It certainly is possible to use the path provided. If an application
is installed with the main program in ./app_dir/bin/my_app , and DT_NEEDED
shared library libmy_lib.so in ./app_dir/lib/libmy_lib.so.1.0 , and link
libmy_lib.so -> libmy_lib.so.1.0 , and if DT_RUNPATH contains $ORIGIN/../lib ,
and if the main program is invoked via execve("./app_dir/bin/my_app",,);
then the shared library may be accessed using AT_EXECFN via:
open("./app_dir/bin/../lib/libmy_lib.so.1.0",)
which does not require any canonicalizing of the path [use of realpath, etc.]
It also does not require the success of readlink("/proc/self/exe",).

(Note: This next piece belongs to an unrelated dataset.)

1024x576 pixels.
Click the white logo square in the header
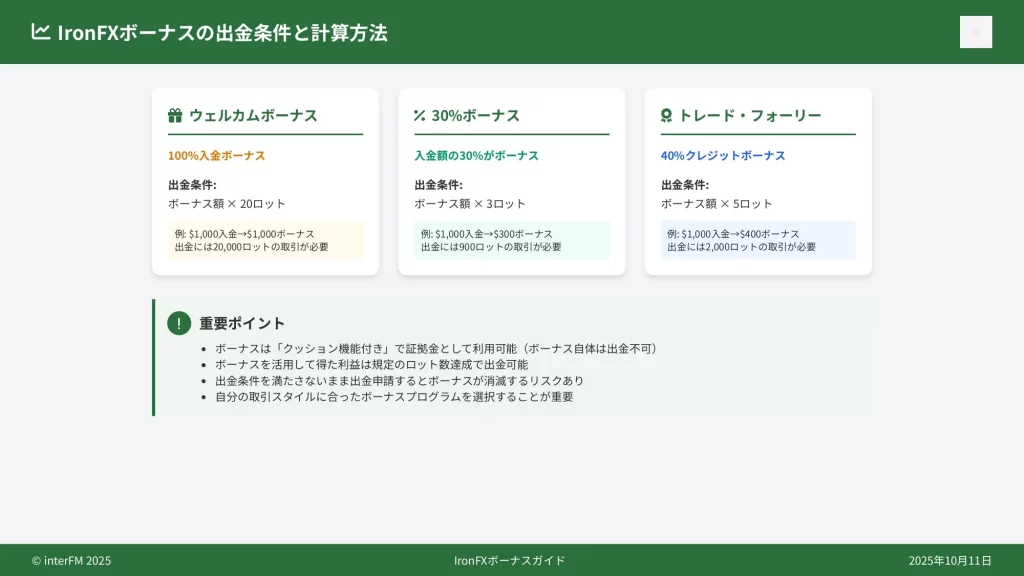coord(975,32)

>>>The path which sometimes is revealed
>>>by readlink("/proc/self/exe",) also works for some uses and some cases,
>>>including some uses and some cases of $ORIGIN.
>
>
> The information is always correct when it is provided.

readlink("/proc/self/exe",) succeeds yet the provided path fails,
if a mount is performed on top of an intermediate directory in that path.
Also, readlink("/proc/self/exe",) returns only one of the paths
which may apply to an executable that has multiple hard links. The paths
may not all be equivalent for the purpose of resolving $ORIGIN, particularly
because they may involve differing numbers of directory components.
This can affect the result if $ORIGIN involves evaluating any ancestor
directory of the executable file.

> If the file goes
> away then the AT_EXECFN use case also fails since realpath fails, or
> worse, provides wrong data since it's using newer files.

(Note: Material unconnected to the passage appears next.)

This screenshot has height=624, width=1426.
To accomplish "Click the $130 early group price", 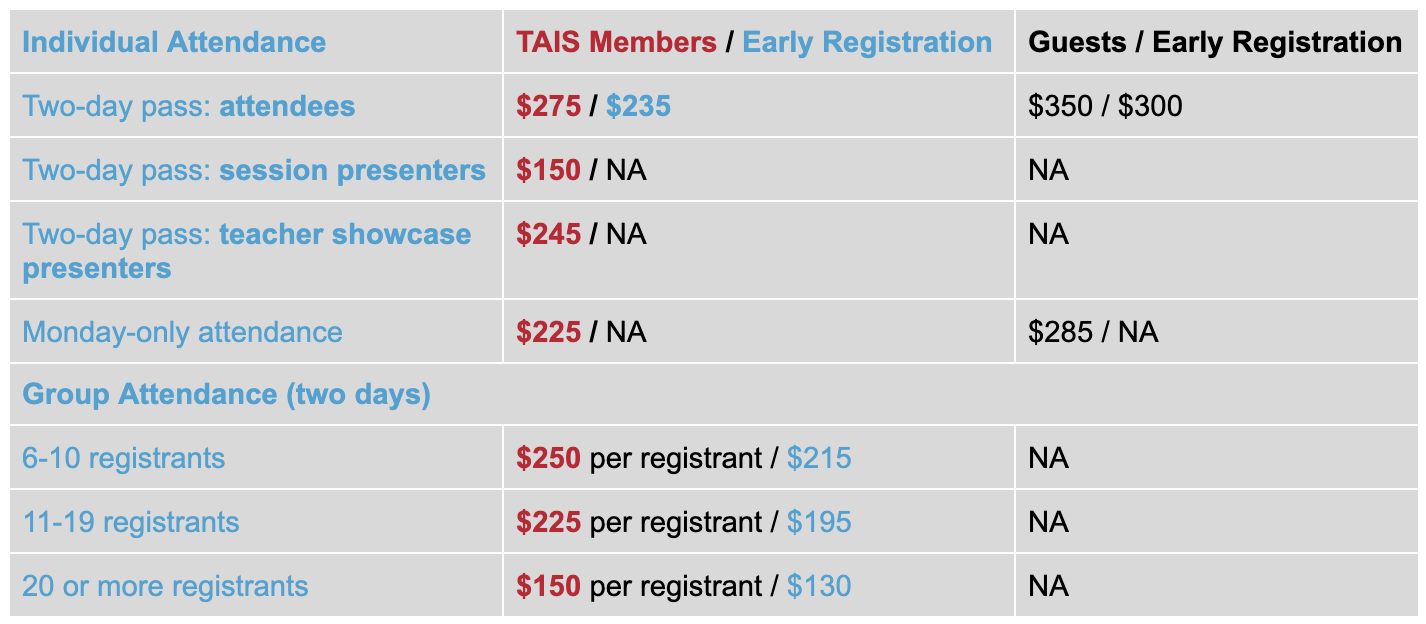I will pyautogui.click(x=819, y=586).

As shown above, using AT_EXECFN need not require calling realpath.
Also, some administrators can provide an external guarantee that the files
may not be overwritten [read-only file system, restrictive permissions,
etc.], some programs have their own internal consistency checks,
the usage may be constrained by convention (shell script wrapper, etc.),
and some users are willing to live with any remaining uncertainties.

>>>Neither /proc/self/exe
>>>nor AT_EXECFN works for all uses and all cases.
>
>
> The only case where AT_EXECFN has an advantage is when /proc isn't
> mounted.

As shown above, AT_EXECFN also may have an advantage when the kernel
drops /proc/self/exe, even when /proc is mounted.

> That's not supported anyway because this is the only way for
> many things how the kernel exposes data (sysctl is deprecated) and we
> need this information in many places.

>>>Please provide a statement or citation which describes "the problem with
>>>relative paths."
>
>
> If the program is started via a relative path AT_EXECFN has this string.

A single fact by itself never can be a problem. A problem requires a
contradiction that involves two or more facts, or a discrepancy between facts
and expectations. What expectations regarding $ORIGIN does a relative path
not fulfill, and where and why do these expectations arise?

>>>AT_EXECFN is useful when readlink("/proc/self/exe",) disappears
>
>
> As said above, in that case it isn't useful either because one cannot
> verify the value.

Perhaps glibc cannot verify the value, so that may be a reason to avoid
the value in the case of suid/sgid execution. In other cases an administrator
or user may provide verification external to glibc, or the application
itself performs internal verification, or an administrator provides appropriate
guarantees, or users accept the risks directly, or usage which requires
that parent directory name "../" work when backing up into a symbolic link
is just an error on the part of the usage or design of the installation
of the application software.

> I've removed all support for AT_EXECFN and won't put it back since there
> is no use case where it has any advantage. realpath() is terribly slow.

AT_EXECFN provides an advantage for users of UPX executable compression,
where the kernel drops the link /proc/self/exe because the runtime decompressor
unmaps all pages of the original executable, yet the rest of the environment
is unchanged. AT_EXECFN provides the first documentation for long-standing
kernel behavior. More generally, AT_EXECFN provides a supported mechanism
for cooperation between a virtualizer and its subject programs. These are
sufficient reasons for adding AT_EXECFN, regardless of whether glibc
chooses to use AT_EXECFN. As shown above there are cases where users would
benefit if glibc did use AT_EXECFN, if nothing other than as a second chance
when readlink("/proc/self/exe",) fails.

--
John Reiser, [email protected]